(Records contained in a dataset)
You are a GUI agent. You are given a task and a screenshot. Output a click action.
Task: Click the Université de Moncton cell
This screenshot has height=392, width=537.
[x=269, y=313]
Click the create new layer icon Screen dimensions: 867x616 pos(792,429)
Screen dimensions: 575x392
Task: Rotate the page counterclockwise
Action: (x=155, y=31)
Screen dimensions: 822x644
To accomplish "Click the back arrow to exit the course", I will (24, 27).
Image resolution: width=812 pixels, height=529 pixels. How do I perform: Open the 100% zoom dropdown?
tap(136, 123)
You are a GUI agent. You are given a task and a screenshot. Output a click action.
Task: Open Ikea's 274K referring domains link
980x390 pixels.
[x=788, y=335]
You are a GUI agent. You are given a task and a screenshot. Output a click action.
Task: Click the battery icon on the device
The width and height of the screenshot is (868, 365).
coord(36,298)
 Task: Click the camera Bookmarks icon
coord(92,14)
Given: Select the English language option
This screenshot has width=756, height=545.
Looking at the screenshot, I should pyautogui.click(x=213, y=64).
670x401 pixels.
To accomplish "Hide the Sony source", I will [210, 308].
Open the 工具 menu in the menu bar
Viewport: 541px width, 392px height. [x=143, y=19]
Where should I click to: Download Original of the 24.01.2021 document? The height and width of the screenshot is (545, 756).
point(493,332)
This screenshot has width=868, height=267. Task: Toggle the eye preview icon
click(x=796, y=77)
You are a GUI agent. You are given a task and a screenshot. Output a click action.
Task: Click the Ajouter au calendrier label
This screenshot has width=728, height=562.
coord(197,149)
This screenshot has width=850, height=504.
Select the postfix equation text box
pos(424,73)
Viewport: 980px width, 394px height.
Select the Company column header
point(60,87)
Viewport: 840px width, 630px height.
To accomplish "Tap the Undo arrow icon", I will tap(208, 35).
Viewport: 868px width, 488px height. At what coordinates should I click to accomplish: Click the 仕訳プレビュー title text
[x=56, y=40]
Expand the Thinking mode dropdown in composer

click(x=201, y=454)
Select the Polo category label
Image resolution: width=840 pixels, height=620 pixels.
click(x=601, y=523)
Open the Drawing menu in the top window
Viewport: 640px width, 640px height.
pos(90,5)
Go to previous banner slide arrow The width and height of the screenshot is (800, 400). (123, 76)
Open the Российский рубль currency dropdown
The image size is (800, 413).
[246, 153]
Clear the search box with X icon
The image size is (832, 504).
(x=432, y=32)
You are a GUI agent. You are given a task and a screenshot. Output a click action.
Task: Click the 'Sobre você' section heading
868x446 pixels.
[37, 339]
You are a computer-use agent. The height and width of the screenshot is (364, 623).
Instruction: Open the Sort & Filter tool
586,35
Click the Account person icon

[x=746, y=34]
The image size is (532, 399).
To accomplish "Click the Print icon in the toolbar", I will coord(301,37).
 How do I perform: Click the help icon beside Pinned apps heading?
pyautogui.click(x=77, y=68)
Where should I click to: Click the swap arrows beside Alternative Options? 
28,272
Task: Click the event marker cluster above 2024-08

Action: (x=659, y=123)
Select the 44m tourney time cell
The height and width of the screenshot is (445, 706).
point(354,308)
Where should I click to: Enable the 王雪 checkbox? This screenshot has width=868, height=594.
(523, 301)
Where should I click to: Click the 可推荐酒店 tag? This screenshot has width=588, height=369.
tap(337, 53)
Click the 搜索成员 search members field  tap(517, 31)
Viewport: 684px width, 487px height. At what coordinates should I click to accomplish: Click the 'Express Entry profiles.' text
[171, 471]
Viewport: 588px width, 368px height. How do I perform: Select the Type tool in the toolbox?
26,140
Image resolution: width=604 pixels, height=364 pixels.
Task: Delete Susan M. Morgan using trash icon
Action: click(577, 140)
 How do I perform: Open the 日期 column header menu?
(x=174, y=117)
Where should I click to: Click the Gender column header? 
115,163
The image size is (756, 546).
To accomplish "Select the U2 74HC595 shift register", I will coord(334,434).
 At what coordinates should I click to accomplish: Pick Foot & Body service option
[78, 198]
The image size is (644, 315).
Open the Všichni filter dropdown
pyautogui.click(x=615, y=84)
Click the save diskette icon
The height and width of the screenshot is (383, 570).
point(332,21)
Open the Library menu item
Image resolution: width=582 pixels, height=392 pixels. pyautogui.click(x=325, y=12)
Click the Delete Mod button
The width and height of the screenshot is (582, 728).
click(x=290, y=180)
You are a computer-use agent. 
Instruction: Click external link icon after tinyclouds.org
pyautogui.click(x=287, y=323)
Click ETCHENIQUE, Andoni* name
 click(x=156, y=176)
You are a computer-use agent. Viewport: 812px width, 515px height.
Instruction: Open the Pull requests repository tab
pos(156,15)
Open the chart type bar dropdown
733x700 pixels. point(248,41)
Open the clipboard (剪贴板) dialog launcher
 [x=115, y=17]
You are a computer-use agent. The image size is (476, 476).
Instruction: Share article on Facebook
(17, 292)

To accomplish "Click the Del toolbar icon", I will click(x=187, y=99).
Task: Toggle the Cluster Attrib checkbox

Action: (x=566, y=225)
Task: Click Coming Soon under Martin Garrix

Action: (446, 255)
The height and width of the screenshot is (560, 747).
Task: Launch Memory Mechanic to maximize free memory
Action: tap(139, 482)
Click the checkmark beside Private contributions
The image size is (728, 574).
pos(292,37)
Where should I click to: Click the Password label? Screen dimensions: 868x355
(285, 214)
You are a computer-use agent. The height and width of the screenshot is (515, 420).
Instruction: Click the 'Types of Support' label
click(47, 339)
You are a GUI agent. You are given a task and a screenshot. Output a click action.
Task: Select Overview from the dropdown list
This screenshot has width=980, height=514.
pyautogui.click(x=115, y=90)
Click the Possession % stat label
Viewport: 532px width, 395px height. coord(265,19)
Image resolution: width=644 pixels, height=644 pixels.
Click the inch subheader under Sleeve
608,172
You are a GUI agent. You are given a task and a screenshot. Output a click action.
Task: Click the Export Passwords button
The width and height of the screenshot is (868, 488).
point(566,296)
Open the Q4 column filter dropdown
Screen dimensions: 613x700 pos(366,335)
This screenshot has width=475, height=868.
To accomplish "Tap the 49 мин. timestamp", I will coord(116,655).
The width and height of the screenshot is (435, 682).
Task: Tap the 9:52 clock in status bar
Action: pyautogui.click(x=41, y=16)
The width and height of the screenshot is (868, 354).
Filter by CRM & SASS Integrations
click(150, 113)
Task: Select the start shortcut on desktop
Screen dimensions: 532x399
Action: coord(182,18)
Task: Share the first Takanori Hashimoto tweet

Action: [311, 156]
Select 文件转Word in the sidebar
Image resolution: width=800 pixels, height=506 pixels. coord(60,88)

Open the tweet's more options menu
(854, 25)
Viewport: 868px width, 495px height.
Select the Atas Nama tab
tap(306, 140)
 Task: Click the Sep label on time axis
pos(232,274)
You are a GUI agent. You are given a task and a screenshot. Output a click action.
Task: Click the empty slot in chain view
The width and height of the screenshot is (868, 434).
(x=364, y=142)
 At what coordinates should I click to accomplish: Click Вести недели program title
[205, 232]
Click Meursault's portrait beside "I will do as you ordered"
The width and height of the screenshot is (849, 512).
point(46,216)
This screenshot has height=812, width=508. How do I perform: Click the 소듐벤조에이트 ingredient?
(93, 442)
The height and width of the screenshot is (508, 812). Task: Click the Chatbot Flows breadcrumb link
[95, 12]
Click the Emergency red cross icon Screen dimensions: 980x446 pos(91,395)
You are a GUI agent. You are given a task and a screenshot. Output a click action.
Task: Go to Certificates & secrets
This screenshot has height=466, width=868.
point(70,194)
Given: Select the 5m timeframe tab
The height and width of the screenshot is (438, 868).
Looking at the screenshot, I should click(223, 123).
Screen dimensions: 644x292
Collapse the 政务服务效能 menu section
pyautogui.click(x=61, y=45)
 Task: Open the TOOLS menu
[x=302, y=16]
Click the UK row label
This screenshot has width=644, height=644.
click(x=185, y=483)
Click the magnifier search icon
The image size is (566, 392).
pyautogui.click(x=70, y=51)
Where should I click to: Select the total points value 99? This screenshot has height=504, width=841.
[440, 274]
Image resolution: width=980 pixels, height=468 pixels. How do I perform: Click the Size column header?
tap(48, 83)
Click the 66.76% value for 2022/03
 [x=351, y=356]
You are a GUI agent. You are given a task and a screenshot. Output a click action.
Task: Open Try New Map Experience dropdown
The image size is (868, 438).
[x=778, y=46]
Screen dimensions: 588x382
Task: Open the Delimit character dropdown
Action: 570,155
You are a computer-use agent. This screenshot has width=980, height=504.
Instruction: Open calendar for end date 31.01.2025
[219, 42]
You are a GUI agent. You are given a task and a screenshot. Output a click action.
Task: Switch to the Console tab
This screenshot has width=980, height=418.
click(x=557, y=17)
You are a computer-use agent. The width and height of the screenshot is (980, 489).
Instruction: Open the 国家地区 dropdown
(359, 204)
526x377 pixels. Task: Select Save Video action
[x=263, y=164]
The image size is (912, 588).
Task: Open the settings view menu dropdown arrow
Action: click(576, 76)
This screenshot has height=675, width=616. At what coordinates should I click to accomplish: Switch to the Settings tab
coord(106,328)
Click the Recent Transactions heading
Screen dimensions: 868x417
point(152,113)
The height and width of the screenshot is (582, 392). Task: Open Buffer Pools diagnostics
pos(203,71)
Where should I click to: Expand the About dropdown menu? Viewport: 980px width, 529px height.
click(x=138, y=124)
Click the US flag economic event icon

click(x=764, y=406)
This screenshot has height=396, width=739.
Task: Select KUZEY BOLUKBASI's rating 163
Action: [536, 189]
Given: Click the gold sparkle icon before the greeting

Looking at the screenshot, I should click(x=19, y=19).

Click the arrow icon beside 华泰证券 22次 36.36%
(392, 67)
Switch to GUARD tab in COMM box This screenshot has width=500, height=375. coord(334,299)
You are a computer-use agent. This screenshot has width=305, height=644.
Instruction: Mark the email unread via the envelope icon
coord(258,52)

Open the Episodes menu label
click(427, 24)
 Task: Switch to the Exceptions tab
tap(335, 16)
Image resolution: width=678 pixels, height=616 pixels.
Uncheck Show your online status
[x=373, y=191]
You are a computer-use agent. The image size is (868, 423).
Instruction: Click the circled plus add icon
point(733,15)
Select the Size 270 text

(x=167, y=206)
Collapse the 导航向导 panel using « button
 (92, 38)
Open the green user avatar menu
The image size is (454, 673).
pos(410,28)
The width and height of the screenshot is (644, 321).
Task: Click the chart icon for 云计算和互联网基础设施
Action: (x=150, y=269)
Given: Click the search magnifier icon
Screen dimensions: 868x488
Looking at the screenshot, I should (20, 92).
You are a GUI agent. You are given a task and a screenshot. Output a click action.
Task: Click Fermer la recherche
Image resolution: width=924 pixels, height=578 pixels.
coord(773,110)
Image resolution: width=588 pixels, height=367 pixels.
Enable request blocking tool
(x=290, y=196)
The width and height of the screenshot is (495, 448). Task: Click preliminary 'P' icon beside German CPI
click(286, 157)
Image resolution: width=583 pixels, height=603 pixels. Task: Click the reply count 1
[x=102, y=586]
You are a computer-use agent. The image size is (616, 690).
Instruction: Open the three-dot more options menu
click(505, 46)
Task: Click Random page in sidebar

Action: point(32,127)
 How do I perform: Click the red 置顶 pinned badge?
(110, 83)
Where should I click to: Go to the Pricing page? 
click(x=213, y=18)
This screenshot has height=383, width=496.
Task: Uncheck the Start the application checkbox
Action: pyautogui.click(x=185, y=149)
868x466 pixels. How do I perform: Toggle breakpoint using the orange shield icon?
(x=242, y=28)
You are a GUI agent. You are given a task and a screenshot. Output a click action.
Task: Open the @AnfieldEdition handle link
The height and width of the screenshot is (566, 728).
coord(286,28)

▶ **What is being asked**
Across these entries, count each line where the string "toolbar" shows up. Give only the count.

▶ **Exercise answer**
2